Building the TEI documentation

12 October 2008

When people want to make a digital representation of a hand-written manuscript or printed book, then they can make up their own format, however there is a standard for the representation of texts in digital form, it is called the Text Encoding Initiative Proposal 5, also known as TEI P5. There are previous versions of the TEI, but the current version, P5, is an XML-based format.

The documentation can be read online or downloaded as a PDF. However, a more fun approach is that they also provide a subversion repository, so you can check out the documentation in the TEI XML format and all their build scripts, and then build the documentation into HTML, LaTeX or PDF. So it acts as a demo of itself, documents in TEI are rendered in other formats.

Therefore this post is not really about the TEI in itself, but about how I built the documentation locally.

Dependencies

In the TEI Documentation, it says:

Prerequisites for use of TEI Modules

These packages and their associated Makefiles and scripts are all developed and tested on a Debian Linux system. While they should work (possibly with customisation) on other Linux systems, they are not designed to work on Microsoft Windows.

If you want to use the scripts provided with these packages, we recommend you to install the following additional software packages: jing, perl, saxon, trang, xmllint, xsltpro

Gentoo Linux has all the recommended software nicely packaged, install them with:

sudo emerge perl saxon trang libxml2 libxslt jing texlive-xetex

Ubuntu Linux has some of them, install them with:

sudo apt-get install perl libsaxon-java libxml2-utils xsltproc texlive-xetex lmodern

On Ubuntu, I had the most luck by using the unofficial TEI Debian Packages by Sebastian Rahtz for Jing .deb, the Saxon .deb and the Trang .deb. I haven't tried the rest, but it seems like you can get everything from there.

TEI via SVN

I am going to check out the latest version of the TEI via subversion:

svn co https://tei.svn.sourceforge.net/svnroot/tei/trunk ./TEI

This may take some time, go and have a cup of tea. As always, if your network connection breaks midway i.e. you are using a slightly fishy wireless network), then you can enter the TEI directory (cd TEI) and type SVN up and it will carry on.

Building TEI

The TEI directory contains lots of stuff including the guidelines in XML, stylesheets and build scripts. Lets enter the TEI P5 directory:

cd TEI

Now we can try to build the TEI P5 using the supplied build scripts.

Lets start with the Stylesheets.

mkdir build

cd Stylesheets/

make PREFIX=../build install

Secondly lets build the Roma package:

cd ../Roma/

make PREFIX=../build install

Thirdly lets build the guidelines themselves:

cd ../P5/

make PREFIX=../build XSL=../build/share/xml/tei/stylesheet install

This will take some time, go and have a walk in the park.
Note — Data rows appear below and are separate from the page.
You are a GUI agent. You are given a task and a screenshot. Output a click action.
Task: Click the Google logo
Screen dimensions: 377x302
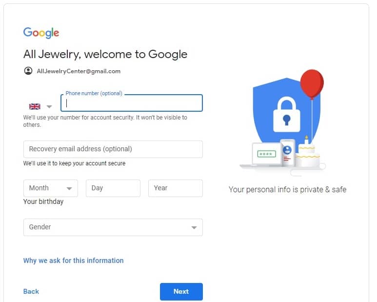pyautogui.click(x=41, y=33)
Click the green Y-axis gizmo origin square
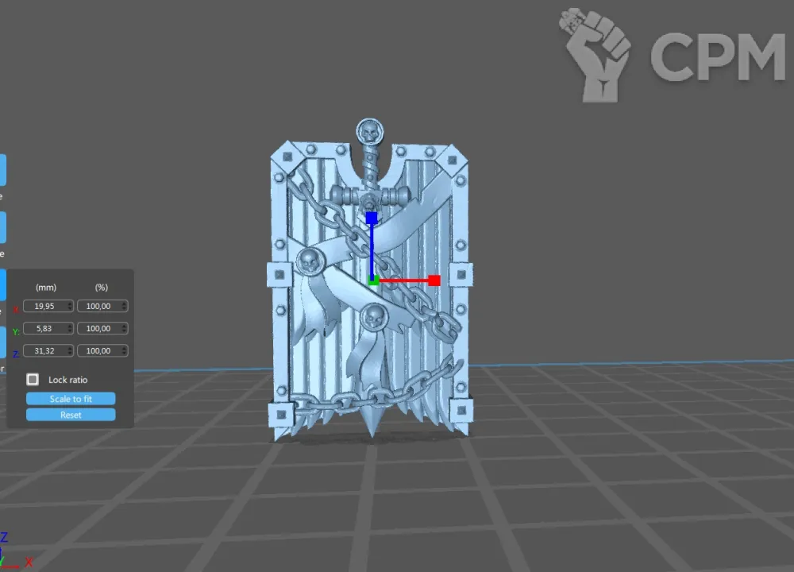 (x=373, y=280)
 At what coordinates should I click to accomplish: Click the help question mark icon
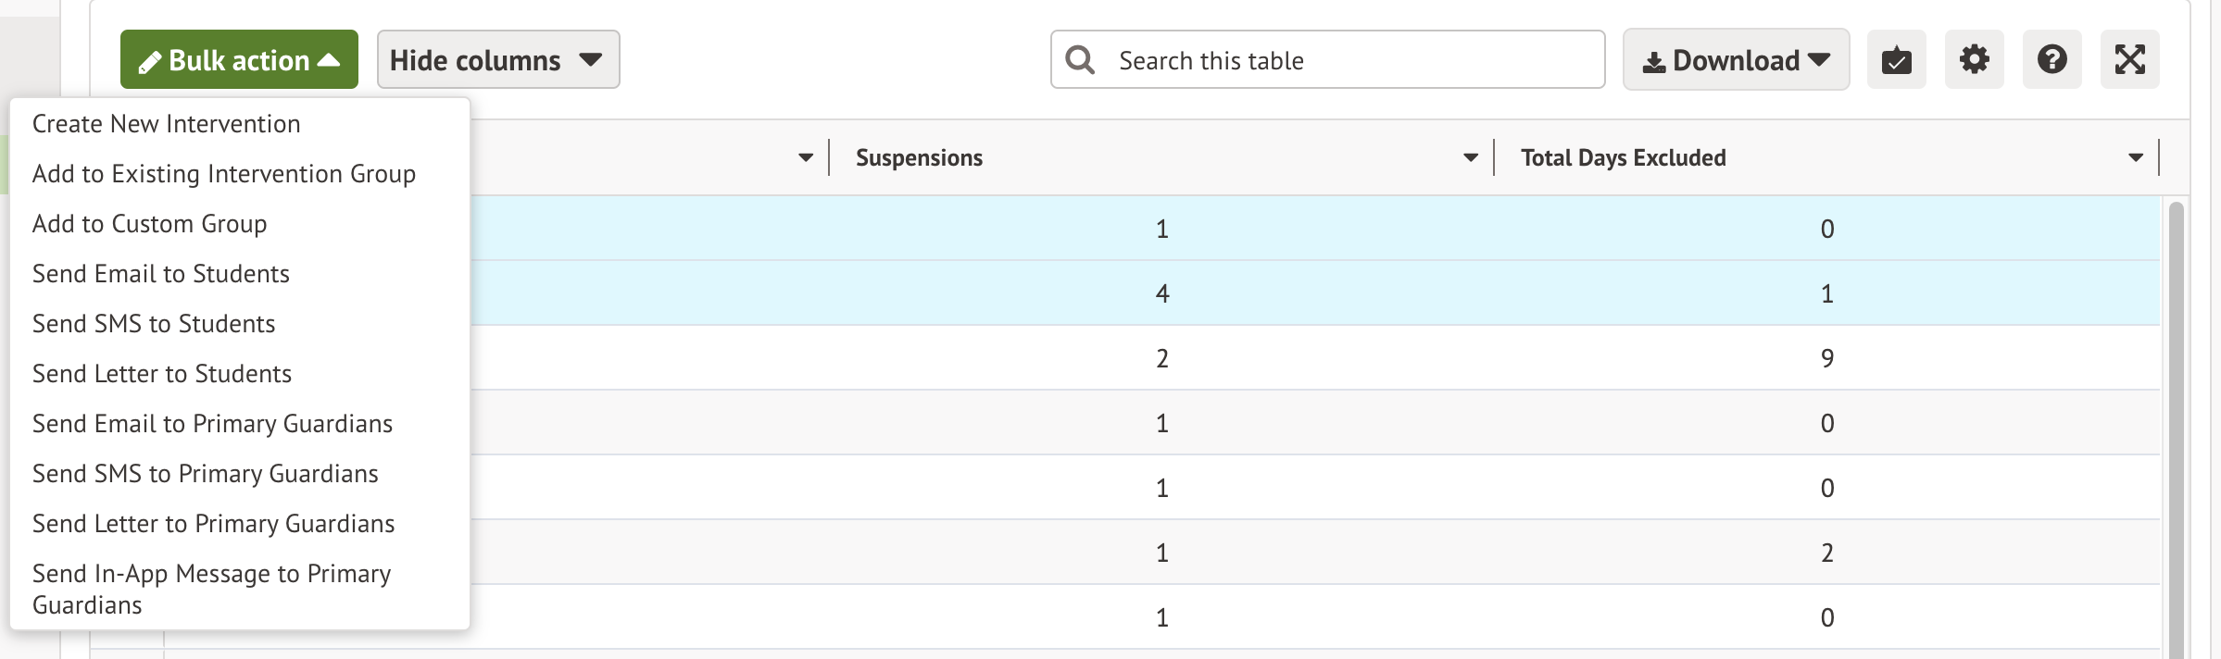click(x=2052, y=60)
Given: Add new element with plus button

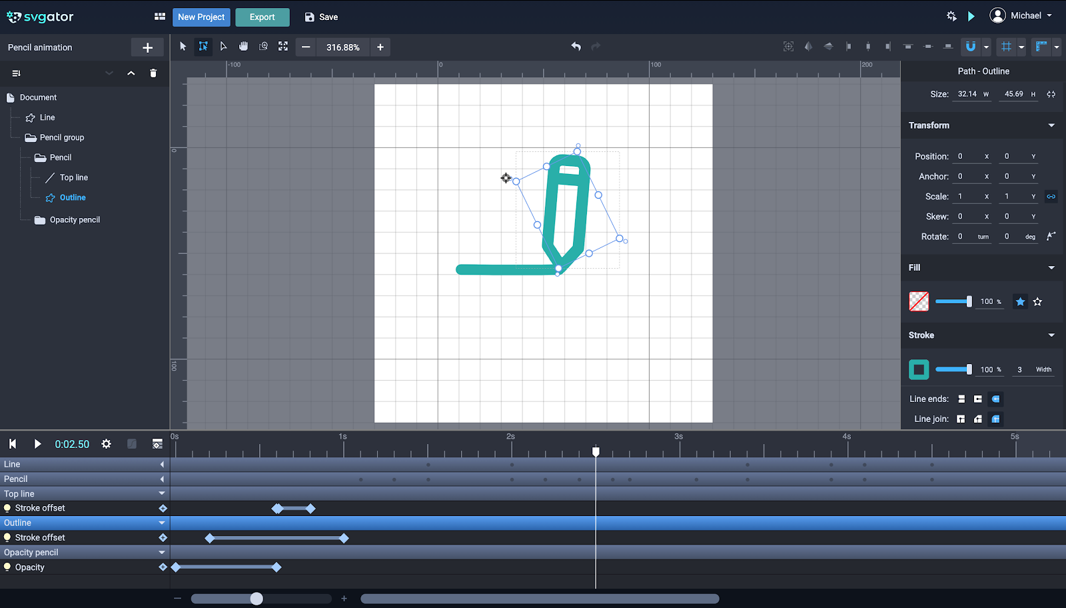Looking at the screenshot, I should click(x=147, y=47).
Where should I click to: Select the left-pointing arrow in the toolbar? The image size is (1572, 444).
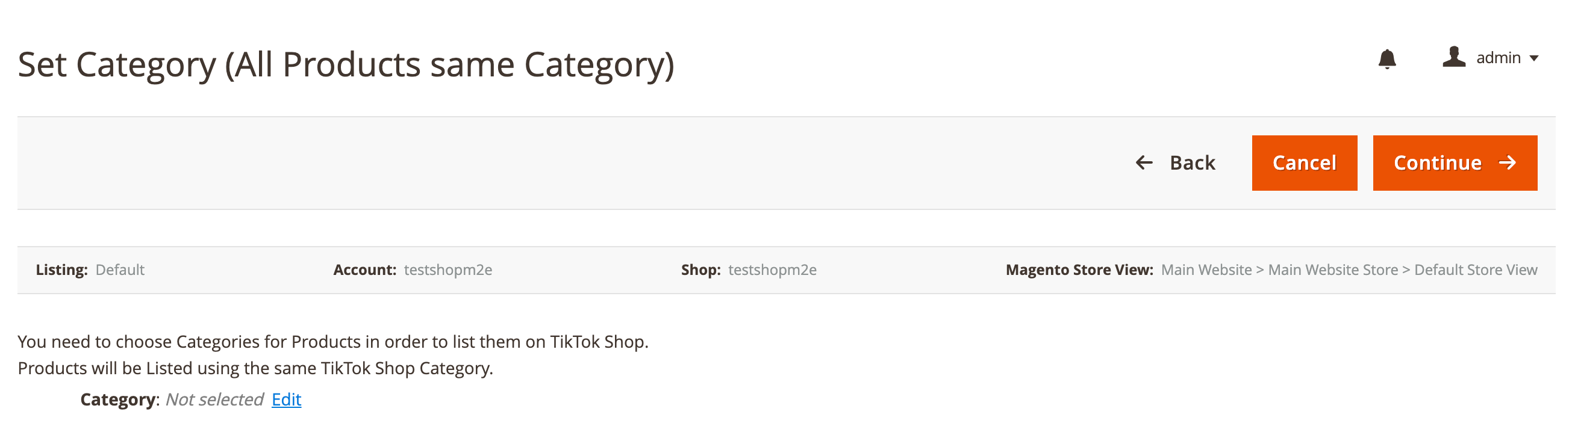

You may get errors that you have to look at, so you might have to fix the problem, rinse, lather and repeat until you can get it to work without throwing errors.

Part of the process are some Perl substitutions of the stylesheet paths, one of them did not seem to work for me. It was line 21 (starting <xsl:import href="/ ) of Utilities/guidelines-latex.xsl that did not work, I just edited the line to match my stylesheet location and it worked.

What have we done

The guidelines are stored in the Source/Guidelines directory:

ls P5/Source/Guidelines/en

They are documents marked up in TEI's XML format.

The Roma package generates validators for the TEI, the Perl scripts build the schemas,and then build the TEI Guidelines into HTML, LaTeX and PDF.

The generated HTML files are now in the Guidelines-web folder:

ls TEI/P5/Guidelines-web

As you can see, the documentation has been built for several languages. Inside the en/html folder is all the HTML files, Open index.html in your web browser and get reading!

1 Bug says...

So how do I actually write in this? [And I thought LaTeX was flexible (as it can be converted to anything and the styles are out of the content)].

Posted at 7:12 a.m. on October 13, 2008


2 Zeth says...

Hi Bug,

Well I am not sure that one would particularly use their build scripts for your own texts. There are easier ways to generate HTML from XML.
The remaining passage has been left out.